:: CHALLENGE ::
Format the lines of the items below as a JSON list of strings, one string per line. Begin at the line that contains "Unternehmen (370, 1878)" and stop after the line that contains "Finanzierung anfragen (313, 1502)", including only those lines and leaving out any blank ones.

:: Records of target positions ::
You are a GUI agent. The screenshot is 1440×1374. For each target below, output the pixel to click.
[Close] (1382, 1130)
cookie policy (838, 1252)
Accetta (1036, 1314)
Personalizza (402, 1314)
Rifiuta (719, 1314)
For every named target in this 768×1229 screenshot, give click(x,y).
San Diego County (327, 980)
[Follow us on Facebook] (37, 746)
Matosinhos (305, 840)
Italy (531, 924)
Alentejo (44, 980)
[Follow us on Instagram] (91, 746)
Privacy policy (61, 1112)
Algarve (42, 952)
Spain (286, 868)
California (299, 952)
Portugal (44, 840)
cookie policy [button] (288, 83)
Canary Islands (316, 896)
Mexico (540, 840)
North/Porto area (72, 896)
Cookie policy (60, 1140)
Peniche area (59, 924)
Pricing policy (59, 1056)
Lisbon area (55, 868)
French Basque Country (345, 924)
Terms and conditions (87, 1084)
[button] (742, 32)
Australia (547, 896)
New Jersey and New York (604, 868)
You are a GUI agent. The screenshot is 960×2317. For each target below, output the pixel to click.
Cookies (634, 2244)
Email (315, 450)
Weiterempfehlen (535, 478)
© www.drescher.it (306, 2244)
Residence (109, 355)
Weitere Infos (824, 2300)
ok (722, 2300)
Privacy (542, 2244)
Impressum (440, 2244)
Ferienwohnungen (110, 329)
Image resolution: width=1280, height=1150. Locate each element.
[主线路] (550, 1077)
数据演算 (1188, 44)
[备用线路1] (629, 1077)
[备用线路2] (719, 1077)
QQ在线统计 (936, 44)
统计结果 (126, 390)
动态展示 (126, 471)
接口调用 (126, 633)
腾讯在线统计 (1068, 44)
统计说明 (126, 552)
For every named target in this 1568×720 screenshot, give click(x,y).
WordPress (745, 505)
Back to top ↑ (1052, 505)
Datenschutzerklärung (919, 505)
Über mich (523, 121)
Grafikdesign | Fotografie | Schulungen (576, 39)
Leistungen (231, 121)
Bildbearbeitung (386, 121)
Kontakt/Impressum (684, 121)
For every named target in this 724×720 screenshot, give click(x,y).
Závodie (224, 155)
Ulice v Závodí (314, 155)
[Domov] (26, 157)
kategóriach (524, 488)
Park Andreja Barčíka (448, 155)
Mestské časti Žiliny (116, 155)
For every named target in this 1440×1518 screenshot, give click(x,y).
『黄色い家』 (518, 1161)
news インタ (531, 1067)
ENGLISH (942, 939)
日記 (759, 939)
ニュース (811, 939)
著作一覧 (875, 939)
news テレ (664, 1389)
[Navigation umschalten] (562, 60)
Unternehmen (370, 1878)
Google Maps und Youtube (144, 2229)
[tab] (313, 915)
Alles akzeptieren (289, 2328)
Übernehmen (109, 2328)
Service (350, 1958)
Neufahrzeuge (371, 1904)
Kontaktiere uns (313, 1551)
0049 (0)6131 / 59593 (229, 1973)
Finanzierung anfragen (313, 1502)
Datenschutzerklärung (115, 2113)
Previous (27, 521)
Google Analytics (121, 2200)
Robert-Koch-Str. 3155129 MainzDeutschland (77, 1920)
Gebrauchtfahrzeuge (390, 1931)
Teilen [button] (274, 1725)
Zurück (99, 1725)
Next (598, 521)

:: WRITTEN ANSWER ::
[
  "Unternehmen (370, 1878)",
  "Google Maps und Youtube (144, 2229)",
  "[tab] (313, 915)",
  "Alles akzeptieren (289, 2328)",
  "Übernehmen (109, 2328)",
  "Service (350, 1958)",
  "Neufahrzeuge (371, 1904)",
  "Kontaktiere uns (313, 1551)",
  "0049 (0)6131 / 59593 (229, 1973)",
  "Finanzierung anfragen (313, 1502)"
]